Stephens & Hermes v. Farrar Bros.

67 Ky. 13 | Ky. Ct. App. | 1868

JUDGE IIARDIN

delivered the opinion of the court:

Harris & Hagan, as attorneys for Farrar Brothers, of the State of Massachusetts, brought and prosecuted to judgment, in the Jefferson court of common pleas, an action against Stephens & Hermes, upon an account for seven hundred and twenty-five dollars and seventy-four cents.

It appears that an execution which was issued on said judgment was returned by the sheriff as satisfied, on the production to him of the following receipt of the plaintiffs:

“Boston, Nov. 7, 1866.
“ Received of Stephens & Hermes the sum of three hundred and sixty-five dollars and thirty-two cents in full of all accounts, errors excepted.
“Farrar Brothers.”

In the meantime, the court, on the motion of said attorneys, Harris & Hagan, ordered “ that the clerk indorse the execution which issued herein that the sher*15iff shall collect seventy dollars, which is allowed to said attorneys as a reasonable fee for their services, together with the costs of this suit.”

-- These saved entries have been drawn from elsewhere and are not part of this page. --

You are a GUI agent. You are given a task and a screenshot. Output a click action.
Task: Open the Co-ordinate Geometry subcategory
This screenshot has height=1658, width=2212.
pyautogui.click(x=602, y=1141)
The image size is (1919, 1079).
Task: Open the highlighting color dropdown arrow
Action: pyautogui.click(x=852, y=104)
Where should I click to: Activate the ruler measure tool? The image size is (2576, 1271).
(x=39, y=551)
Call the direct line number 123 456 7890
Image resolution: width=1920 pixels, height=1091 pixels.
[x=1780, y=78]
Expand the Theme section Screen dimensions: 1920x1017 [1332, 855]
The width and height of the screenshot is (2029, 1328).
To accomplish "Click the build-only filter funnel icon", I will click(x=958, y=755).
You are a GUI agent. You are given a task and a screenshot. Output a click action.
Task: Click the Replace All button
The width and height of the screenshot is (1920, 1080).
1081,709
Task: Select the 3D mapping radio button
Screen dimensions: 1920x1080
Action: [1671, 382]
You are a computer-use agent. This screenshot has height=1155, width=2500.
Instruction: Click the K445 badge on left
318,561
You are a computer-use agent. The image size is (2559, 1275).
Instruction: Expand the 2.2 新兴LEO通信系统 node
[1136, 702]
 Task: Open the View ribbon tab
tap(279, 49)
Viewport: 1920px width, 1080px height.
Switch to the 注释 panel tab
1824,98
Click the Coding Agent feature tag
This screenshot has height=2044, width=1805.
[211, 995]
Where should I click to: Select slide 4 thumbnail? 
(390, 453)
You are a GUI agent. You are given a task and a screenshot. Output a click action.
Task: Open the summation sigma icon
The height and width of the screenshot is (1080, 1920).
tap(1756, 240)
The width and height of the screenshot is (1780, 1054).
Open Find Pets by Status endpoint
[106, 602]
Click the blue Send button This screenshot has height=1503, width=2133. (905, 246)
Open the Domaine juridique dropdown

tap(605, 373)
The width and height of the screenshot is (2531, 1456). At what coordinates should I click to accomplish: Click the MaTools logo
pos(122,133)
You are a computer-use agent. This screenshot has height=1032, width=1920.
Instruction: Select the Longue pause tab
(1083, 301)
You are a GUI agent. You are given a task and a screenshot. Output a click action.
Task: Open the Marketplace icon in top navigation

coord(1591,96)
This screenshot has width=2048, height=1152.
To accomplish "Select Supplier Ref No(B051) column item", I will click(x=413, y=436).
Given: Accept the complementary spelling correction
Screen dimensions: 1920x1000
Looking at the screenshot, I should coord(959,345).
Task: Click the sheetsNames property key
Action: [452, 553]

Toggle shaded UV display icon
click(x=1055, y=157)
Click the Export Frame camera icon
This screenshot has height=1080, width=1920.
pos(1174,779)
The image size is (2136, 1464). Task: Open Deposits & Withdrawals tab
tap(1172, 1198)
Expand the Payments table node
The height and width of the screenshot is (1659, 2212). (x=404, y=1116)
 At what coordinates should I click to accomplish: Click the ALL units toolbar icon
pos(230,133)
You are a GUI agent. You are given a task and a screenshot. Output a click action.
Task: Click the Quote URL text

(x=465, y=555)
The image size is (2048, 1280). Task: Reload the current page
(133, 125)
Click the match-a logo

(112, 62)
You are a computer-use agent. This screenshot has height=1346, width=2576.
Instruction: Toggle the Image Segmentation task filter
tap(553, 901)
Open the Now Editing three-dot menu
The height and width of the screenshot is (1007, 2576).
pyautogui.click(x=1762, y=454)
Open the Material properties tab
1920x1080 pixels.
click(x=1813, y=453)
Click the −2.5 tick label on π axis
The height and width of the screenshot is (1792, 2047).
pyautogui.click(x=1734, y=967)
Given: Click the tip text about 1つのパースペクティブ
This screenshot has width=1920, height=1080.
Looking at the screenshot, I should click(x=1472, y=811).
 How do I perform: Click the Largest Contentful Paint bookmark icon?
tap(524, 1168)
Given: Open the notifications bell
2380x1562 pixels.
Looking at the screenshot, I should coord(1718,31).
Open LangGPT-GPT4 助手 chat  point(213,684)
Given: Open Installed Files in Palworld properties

And afterwards, said attorneys moved the court to quash said return, and for an attachment against the sheriff for failing to obey said order of the court; and the defendants in the execution having entered their appearance to the motion, the same was sustained, and the return of the sheriff quashed; and from that judgment Stephens & Hermes have appealed to this court.

The principal question to be determined is, whether the payment to Farrar Brothers had the effect to extinguish the lien of Harris & Hagan on the judgment for a reasonable fee for their services.

The first section of an “ act to amend chapter four, article one, title ‘Attorneys,’ of the Revised Statutes” (Myers’ Supplement, 685), provides, “ that attorneys at law shall have a lien upon any choses in action, account, or other claim or demand put into his or their hands for suit or collection, and upon judgments in actions prosecuted by him or them to recovery, where the judgment is for money, for the amount of any fee which may reasonably have been agreed on by the parties, or, in the absence of such agreement, for a fair and reasonable fee for the services of such attorney.”

The motion to fix the attorneys’ fees was of the class of special proceedings in which no written pleadings are required ; but it is objected for the appellants that it was erroneous to make the order of allowance without notice to them. As the order did not increase the amount originally adjudged against the appellants, but operated to direct the payment of a part of it to Harris & Hagan, instead of Farrar Brothers, it is not certain that the legal lights of the appellants were so affected by the motion as *16to entitle them to notice; but assuming that they were, it sufficiently appears from the record that the appellants, by their counsel, were before the court by appearance as antagonistic parties, with Harris & Hagan, when the order was made.

As the evidence on which the court is supposed to have acted is not certified in the record, and no exception was taken to the order at the time, the allowance to the attorneys must be regarded as a just and reasonable compensation for their services.

But it is further contended that the statute, in its aspect most favorable to the attorneys, was only operative as between them and their clients, and especially so in this case, as appellants claim to have satisfied the judgment by payment to Farrar Brothers, without sufficient notice of the attorneys’ lien.

As to the construction of the statute, it seems to us, that, to restrict its application to the proceeds of claims after collection, and in the hands of the attorney or collecting officer, or the client, leaving it in the power of the debtor at the end of a litigation which has resulted in a judgment against him to avoid the lien of the attorney by procuring a release from the plaintiff, would materially impair the force of the statute, and often render it useless. But, in our opinion, the statute is more comprehensive in its application, and operates to render the claim in litigation, both before and after judgment, subject to the attorneys’ lien in the hands of the debtor.

If the appellants had discharged their liability by payment or otherwise, without reasonable notice of the attorneys’ claim and lien, we do not doubt that, on well settled principles, such discharge or payment would have protected them; but we regard the institution and prosecution of the suit by the attorneys, in their names as *17such, as sufficient notice to the appellants of the existence of their claim for a reasonable compensation for their services, which the law secured by* a lien on the subject of the action.

Wherefore, for the reasons indicated, the judgment is affirmed.